GOAL OF THE EXERCISE:
Gather all lines with "this" from the records.

[RECORDED INFORMATION]

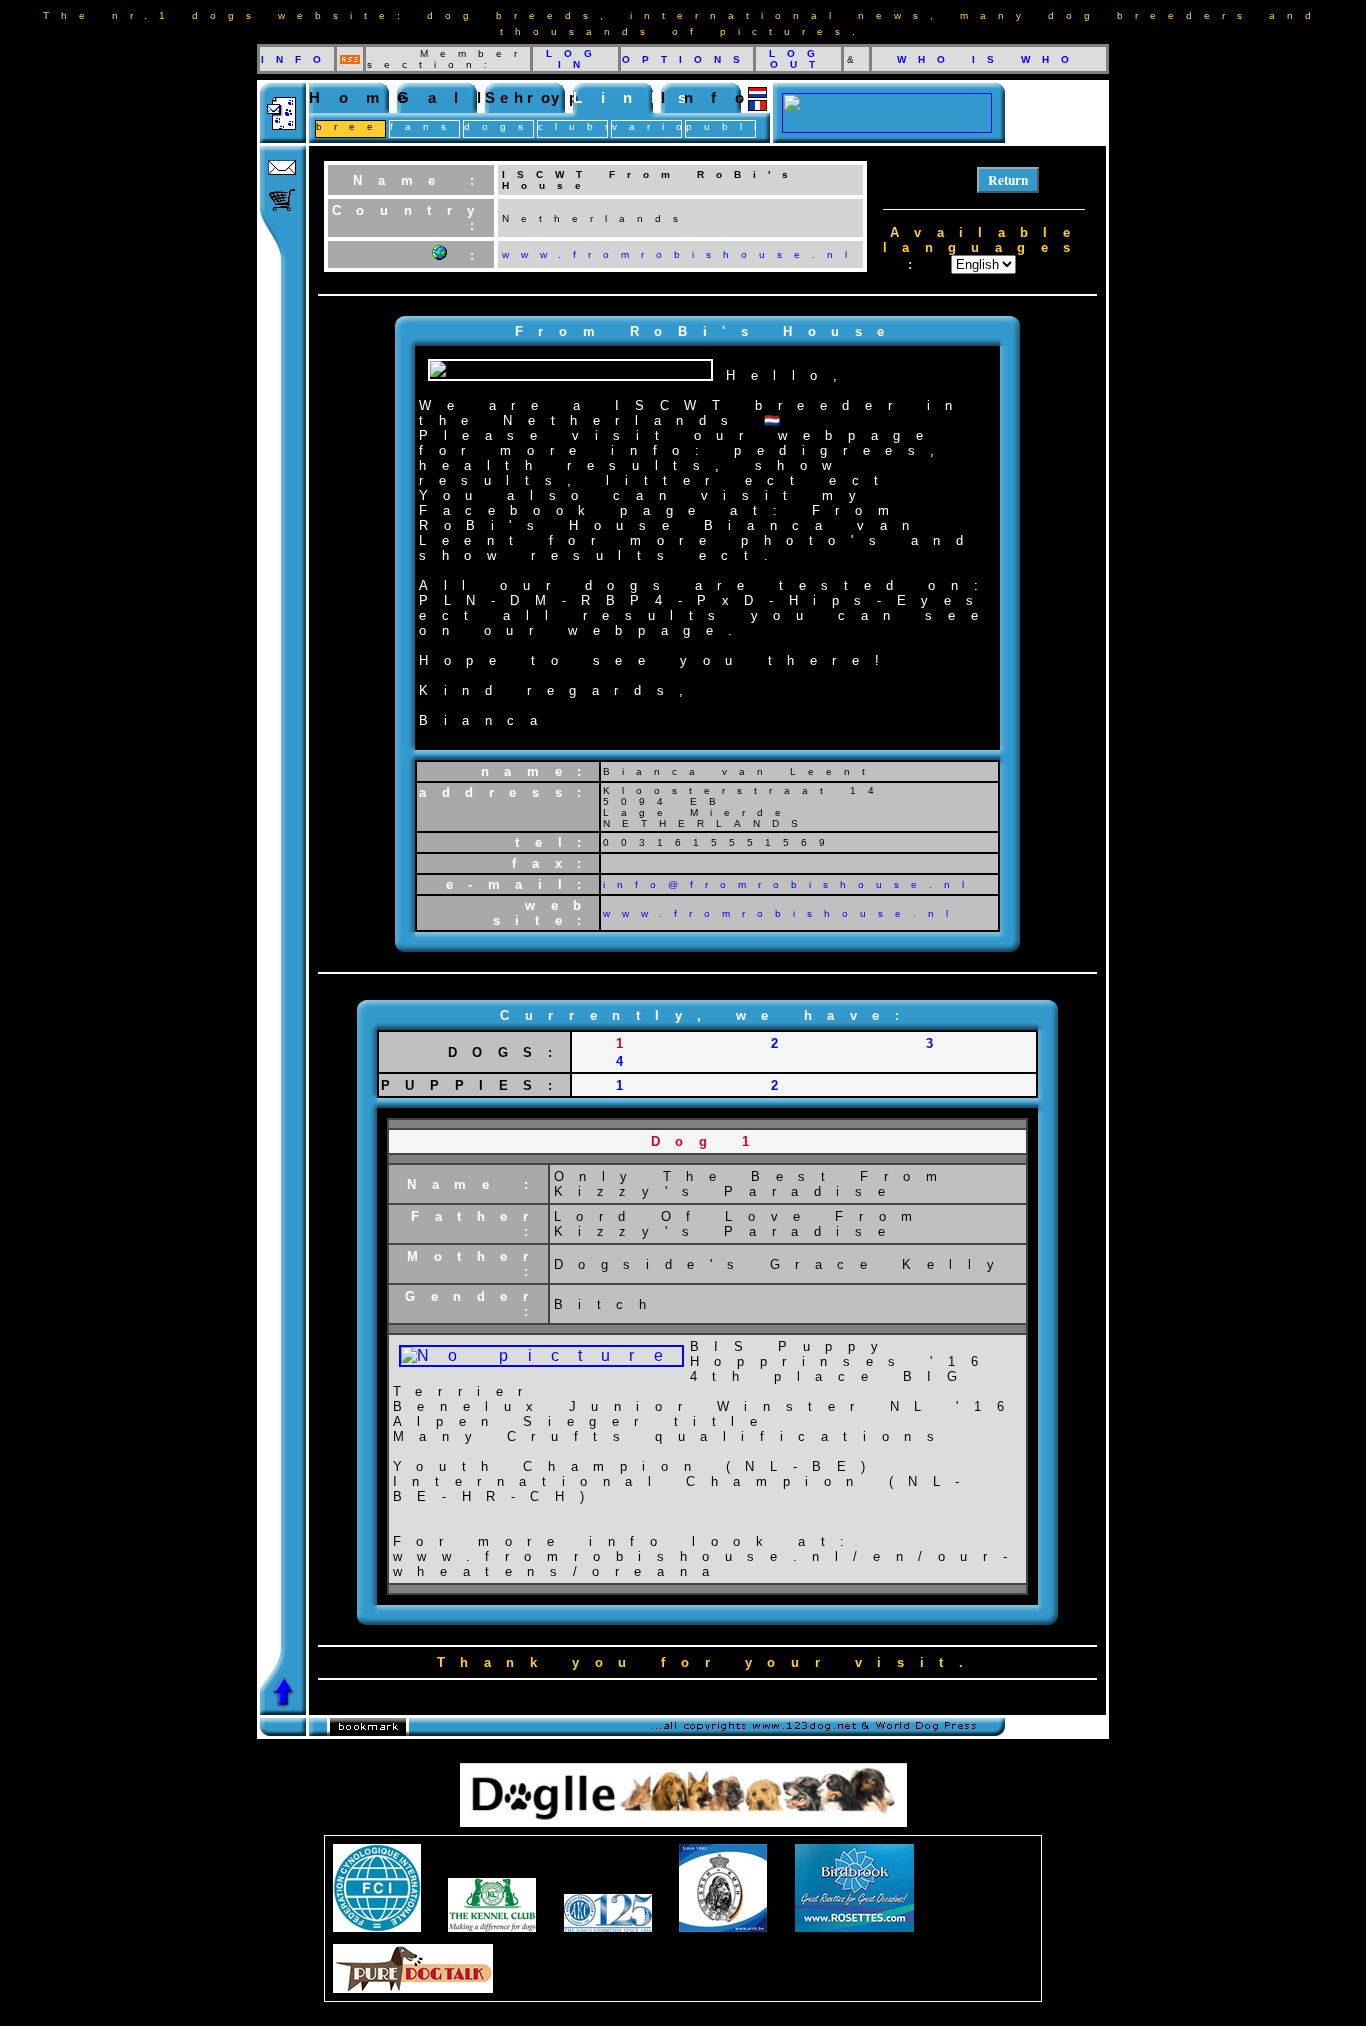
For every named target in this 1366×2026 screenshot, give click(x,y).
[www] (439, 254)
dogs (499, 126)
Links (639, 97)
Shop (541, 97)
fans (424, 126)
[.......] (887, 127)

[/RECORDED INFORMATION]
[RECORDED INFORMATION]

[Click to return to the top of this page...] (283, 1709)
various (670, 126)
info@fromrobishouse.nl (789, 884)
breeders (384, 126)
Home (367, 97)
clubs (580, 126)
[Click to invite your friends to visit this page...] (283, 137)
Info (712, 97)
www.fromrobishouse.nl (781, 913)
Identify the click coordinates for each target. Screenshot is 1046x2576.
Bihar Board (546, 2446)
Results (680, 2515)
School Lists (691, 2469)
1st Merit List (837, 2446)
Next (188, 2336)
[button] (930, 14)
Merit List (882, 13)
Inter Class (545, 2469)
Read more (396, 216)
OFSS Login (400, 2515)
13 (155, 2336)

[/RECORDED INFORMATION]

RESPONSE TO THE TASK:
For every named target in this 1366×2026 screenshot, give click(x,y).
[Click to return to the top of this page...] (283, 1709)
[Click to invite your friends to visit this page...] (283, 137)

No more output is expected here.